"Unending poverty, repression in Guatemala"

by Grahame Russell


GUATEMALA CITY -- Repression and impoverishment in Guatemala are again in the news, for a day or two. In the June 7 Financial Times, Andrew Bounds writes of the ''return of the death squads'' in Guatemala. Apart from the fact that death squads never went away, Bounds reported on the recent assassination of Guillermo Ovalle, who worked for the foundation set up by Nobel Peace Prize winner Rigoberta Menchú. Bounds put this killing correctly in the context of the on-going impunity that marks the judicial and political systems here.

Amnesty International released an urgent action on June 11, expressing concern about a death threat faxed to human-rights activists by the clandestine Guatemaltecos de Verdad (True Guatemalans) organization. It read, among other things:
'La lista de los enemigos de la patria es grande y si las mentiras que contaron a la vieja jilani tienen un efecto en el pais los pajaros deberan pagarlo con su sangre.'' (The list of the country's enemies is long, and if the lies they told to that old lady Jilani [in reference to the United Nations Special Representative on Human Rights Defenders, Hina Jilani] have an effect on the country, the wankers will pay for it with their blood). The activists named in the death threat would be ``los primeros en sentir el sabor del acero de nuestras balas'' (the first to experience the taste of our bullets' steel).

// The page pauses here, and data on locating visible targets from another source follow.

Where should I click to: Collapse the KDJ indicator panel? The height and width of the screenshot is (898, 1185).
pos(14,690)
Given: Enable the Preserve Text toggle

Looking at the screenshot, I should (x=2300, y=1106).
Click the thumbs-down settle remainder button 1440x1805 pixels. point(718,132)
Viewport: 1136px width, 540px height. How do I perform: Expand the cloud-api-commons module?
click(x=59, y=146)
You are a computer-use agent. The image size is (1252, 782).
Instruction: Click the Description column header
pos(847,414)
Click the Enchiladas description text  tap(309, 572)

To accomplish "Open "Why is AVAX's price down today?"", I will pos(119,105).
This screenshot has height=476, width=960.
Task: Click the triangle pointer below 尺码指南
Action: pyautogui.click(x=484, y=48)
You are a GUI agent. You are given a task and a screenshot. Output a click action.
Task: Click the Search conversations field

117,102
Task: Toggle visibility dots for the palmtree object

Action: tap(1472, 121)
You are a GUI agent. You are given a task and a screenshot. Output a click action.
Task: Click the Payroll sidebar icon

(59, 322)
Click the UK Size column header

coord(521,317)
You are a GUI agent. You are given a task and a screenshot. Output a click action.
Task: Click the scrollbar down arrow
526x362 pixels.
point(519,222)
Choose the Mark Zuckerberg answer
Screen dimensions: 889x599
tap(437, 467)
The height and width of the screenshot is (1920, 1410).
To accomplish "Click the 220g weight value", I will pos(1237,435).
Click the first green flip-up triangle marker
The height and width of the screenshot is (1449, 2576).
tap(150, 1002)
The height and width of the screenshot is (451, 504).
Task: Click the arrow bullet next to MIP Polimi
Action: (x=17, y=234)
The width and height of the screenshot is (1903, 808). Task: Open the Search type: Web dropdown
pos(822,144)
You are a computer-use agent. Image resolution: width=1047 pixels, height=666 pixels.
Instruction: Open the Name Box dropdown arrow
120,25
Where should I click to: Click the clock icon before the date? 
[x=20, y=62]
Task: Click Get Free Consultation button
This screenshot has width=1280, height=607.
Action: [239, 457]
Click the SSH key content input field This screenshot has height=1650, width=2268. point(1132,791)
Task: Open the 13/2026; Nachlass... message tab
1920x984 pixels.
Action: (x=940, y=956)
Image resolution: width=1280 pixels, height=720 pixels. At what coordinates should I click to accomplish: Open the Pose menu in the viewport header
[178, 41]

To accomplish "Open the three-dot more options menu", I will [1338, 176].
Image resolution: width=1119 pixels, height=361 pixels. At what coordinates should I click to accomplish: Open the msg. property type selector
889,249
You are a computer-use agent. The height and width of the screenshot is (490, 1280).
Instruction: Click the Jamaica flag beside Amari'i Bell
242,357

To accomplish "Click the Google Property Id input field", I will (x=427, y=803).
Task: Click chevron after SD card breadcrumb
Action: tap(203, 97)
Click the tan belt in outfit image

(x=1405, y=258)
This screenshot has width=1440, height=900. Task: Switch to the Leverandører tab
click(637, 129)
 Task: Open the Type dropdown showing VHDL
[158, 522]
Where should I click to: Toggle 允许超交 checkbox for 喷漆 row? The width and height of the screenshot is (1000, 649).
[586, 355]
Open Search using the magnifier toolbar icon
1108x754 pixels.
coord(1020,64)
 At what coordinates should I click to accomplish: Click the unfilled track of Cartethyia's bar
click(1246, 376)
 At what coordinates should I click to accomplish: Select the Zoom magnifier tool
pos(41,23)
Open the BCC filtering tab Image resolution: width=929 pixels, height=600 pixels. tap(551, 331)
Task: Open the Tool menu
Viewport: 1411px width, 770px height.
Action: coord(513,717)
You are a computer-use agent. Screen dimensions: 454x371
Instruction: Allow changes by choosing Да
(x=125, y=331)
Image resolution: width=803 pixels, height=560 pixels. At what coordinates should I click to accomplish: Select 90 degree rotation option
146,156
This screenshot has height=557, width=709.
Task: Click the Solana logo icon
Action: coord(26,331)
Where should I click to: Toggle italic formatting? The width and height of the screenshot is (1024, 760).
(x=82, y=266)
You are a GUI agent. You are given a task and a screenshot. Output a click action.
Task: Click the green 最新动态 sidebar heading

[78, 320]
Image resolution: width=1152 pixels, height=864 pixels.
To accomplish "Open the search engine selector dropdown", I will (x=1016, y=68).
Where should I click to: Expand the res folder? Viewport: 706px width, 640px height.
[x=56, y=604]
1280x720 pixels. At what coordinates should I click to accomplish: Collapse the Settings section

The United Nations, based on the recent visit of Jilani, denounced the general climate of fear, the attacking of human-rights defenders by public officials, the on-going impunity, the increased militarization, and the Guatemalan Congresss lack of commitment to ensure the safety of human-rights defenders.

Unfortunately, the article and reports present Guatemalas critical situation in a global vacuum. The reader is left simply thinking ``Oh, what a terrible place.'  Repression and impoverishment are not ''national'' problems; they are endemic violations of peoples most important human rights, caused by local, national and global policies and actions.

A wide range of international actors contribute directly and indirectly to impunity and other social ills. The U.S. government and military, other governments, the World Bank, the Inter-American Development Bank, US-AID and global corporations and investment institutions, all have long had and continue to have beneficial dealings with the Guatemalan government, military and economic elites.

As long as repression and impoverishment in Guatemala are treated as ''national'' problems, systematic violations of the majority's political, economic, social, civil and cultural rights will continue.

Power here does not reside in the democratic power of the people but in the military and economic relations that the elites maintain worldwide.

As long as these international players continue with their business-as-usual attitude in Guatemala, little will change.

Accountability for injustices and demands for deep changes must be fought not only inside Guatemala -- where courageous people are leading the way -- but also at the global level

***

Grahame Russell works with Rights Action, that raises funds for and supports community-development and human-rights projects in Mexico, Central America and Peru.